Французский перевод данного места не то чтобы грубо неверен, но в нем есть кое-что уклончивое и недостаточное. Он делает невидимой самую суть. Коллективный характер убийства Рема, предельно отчетливый в латыни Тита Ливия, становится почти неощутим во французском тексте. Французским оборотом dans la bagarre [в сумятице] передано латинское выражение in turba, то есть в толпе.
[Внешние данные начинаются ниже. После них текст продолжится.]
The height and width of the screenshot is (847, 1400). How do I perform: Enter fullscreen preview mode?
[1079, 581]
Мое внимание и к латинскому оригиналу (ibi in turba ictus Remus cecidit), и к примечательному процессу смягчения и минимизации в процитированном переводе привлек Мишель Серр. Мне, разумеется, скажут, что слово bagarre [сумятица] в данном контексте предполагает множество ссорящихся. Это правда. Но у слова turba есть почти терминологическое значение: это толпа, поскольку в ней есть смятение, смута и смутьян; это слово, которое чаще всего повторяется в многочисленных рассказах о коллективных убийствах, содержащихся в первой книге Тита Ливия. Это слово настолько важно, что его буквальный эквивалент необходим во всяком переводе текста Тита Ливия, а его отсутствие неизбежно оказывается чем-то аналогичным (менее наглядным, но столь же эффективным) исчезновению коллективного убийства в таких текстах, как миф о Бальдре или миф о куретах. Это означает, что на всех этапах развития культуры мы сталкиваемся с феноменом одного типа — с сокрытием учредительного убийства. Этот процесс продолжается и в наши дни при посредничестве самых разных идеологий — например, классического гуманизма или борьбы против «западного этноцентризма».
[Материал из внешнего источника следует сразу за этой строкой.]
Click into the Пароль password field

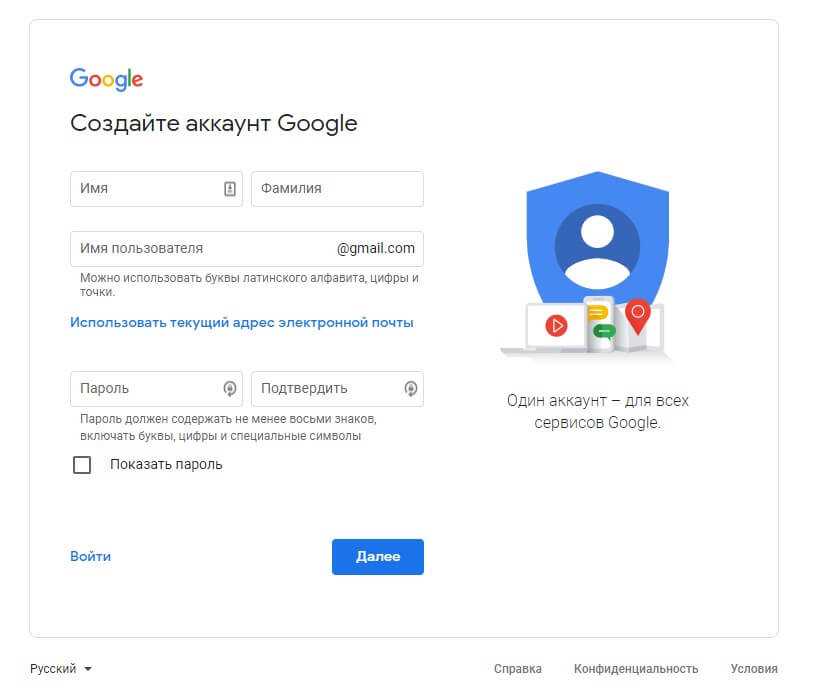[x=145, y=389]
Мне, конечно же, скажут, что это мой «фантазм». Доказательством, что это не так, служит то представление, о котором я только что упоминал, а именно — почти всеобщая иллюзия, будто в мифе о Ромуле и Реме нет репрезентации коллективного убийства. На самом же деле она есть и занимает центральное место — а исчезает постепенно благодаря процессу подавления или удушения — настоящему интеллектуальному эквиваленту того, что патриции сделали с самим Ромулом в одной из версий убийства у Плутарха. Как показал Мишель Серр, в этом мифе есть еще несколько убийств, плавающих на периферии и оттесняемых все дальше вплоть до едва не наставшего момента, когда их вытеснение стало бы окончательным. При первом упоминании о них лбы «истинных ученых» хмурятся, а при втором вас автоматически исключают из сообщества так называемых «серьезных исследователей» — то есть тех, кто сегодня утверждает, что религия вообще есть мнимый феномен. О вас начинают говорить как об интеллектуальном авантюристе, алчущем сенсаций и рекламы. Вы всего лишь бесстыдный эксплуататор коллективного убийства, этого левиафана мифологических штудий.